» **Text extract**
——

As part of Outweek (feb 6-13), The Pride Collective is organizing Queer U, an annual graduate level academic conference on sexualities and genders. The conference centers on bringing the research and work of graduate students and established scholars from across the west coast of north america and beyond to a broad audience in an attempt to foster understanding and discussion.

This year, the theme is “Sewing Seeds and Setting Roots”. We are focusing on being able to give everyone who participates something to take away at the end of they day, so that they can develop their own thoughts and build on it in ways that are relevant to their lives. Whether this is a list of useful resources or literal tools to use to start discussions, our aim is to give everyone the foundation to work off of the histories we often forego and forget, and the confidence to make the changes they want to see happen in the world. Please try to work this into your presentation, but any and all submissions will be considered.

——

» **Your tasks**
**a.** Rewrite the Queer U announcement from "As part of Outweek" to "understanding and discussion.", putting "symposium" in place of "conference".
**b.** Continue the Queer U announcement past its final sentence.

» **Dataset section**
——

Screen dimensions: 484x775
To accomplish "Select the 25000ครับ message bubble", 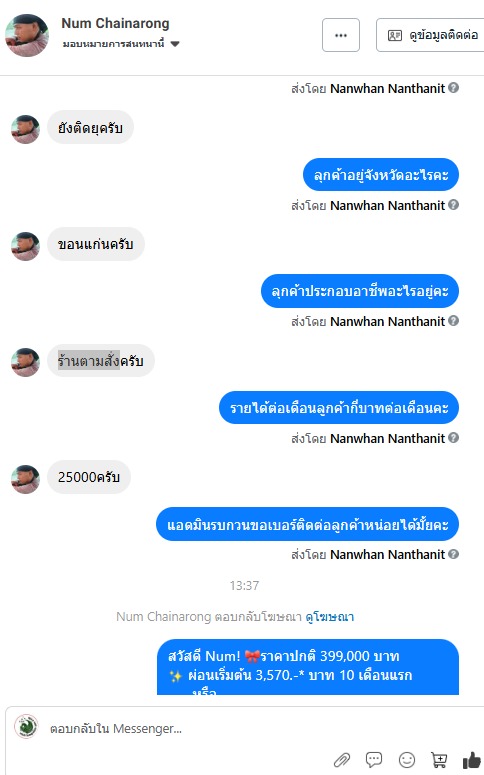I will click(89, 477).
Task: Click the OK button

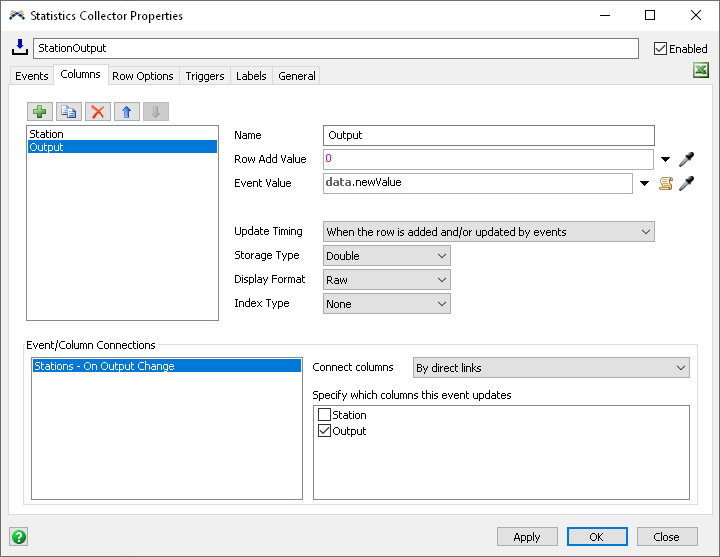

——

» **Responses to the exercise**
**a.**
As part of Outweek (feb 6-13), The Pride Collective is organizing Queer U, an annual graduate level academic symposium on sexualities and genders. The symposium centers on bringing the research and work of graduate students and established scholars from across the west coast of north america and beyond to a broad audience in an attempt to foster understanding and discussion.

**b.**
This call for papers is open to graduate contributors and established scholars from any department or area of research that relates to sexuality and gender. Strong undergraduate submissions are also accepted. Workshop Proposals related to community are welcome as well. All topics are welcome; however Queer U is especially seeking submissions dealing with the following topics:
-Queer/Trans* Diasporas
-Temporalities of Queer/Trans* Spaces
-Innovative looks at the Relationship Between Community and Identity
-Relationships Between Community and Wellness
-Anti-racist, Indigenous, and/or intersectional feminist approaches are encouraged!
-Intersections of Queer/Trans* Communities with Systems of Power

if interested, send in a short (300 word or less) abstract outlining the paper, presentation, and/or workshop to prideubc@gmail.com no later than December 20th, 2014. Please Title email Queer U abstract.

The Queer U Conference is open to the general public. It will take place on Saturday, February 7th from 11am to 5pm and immediately be followed by a wine and cheese reception.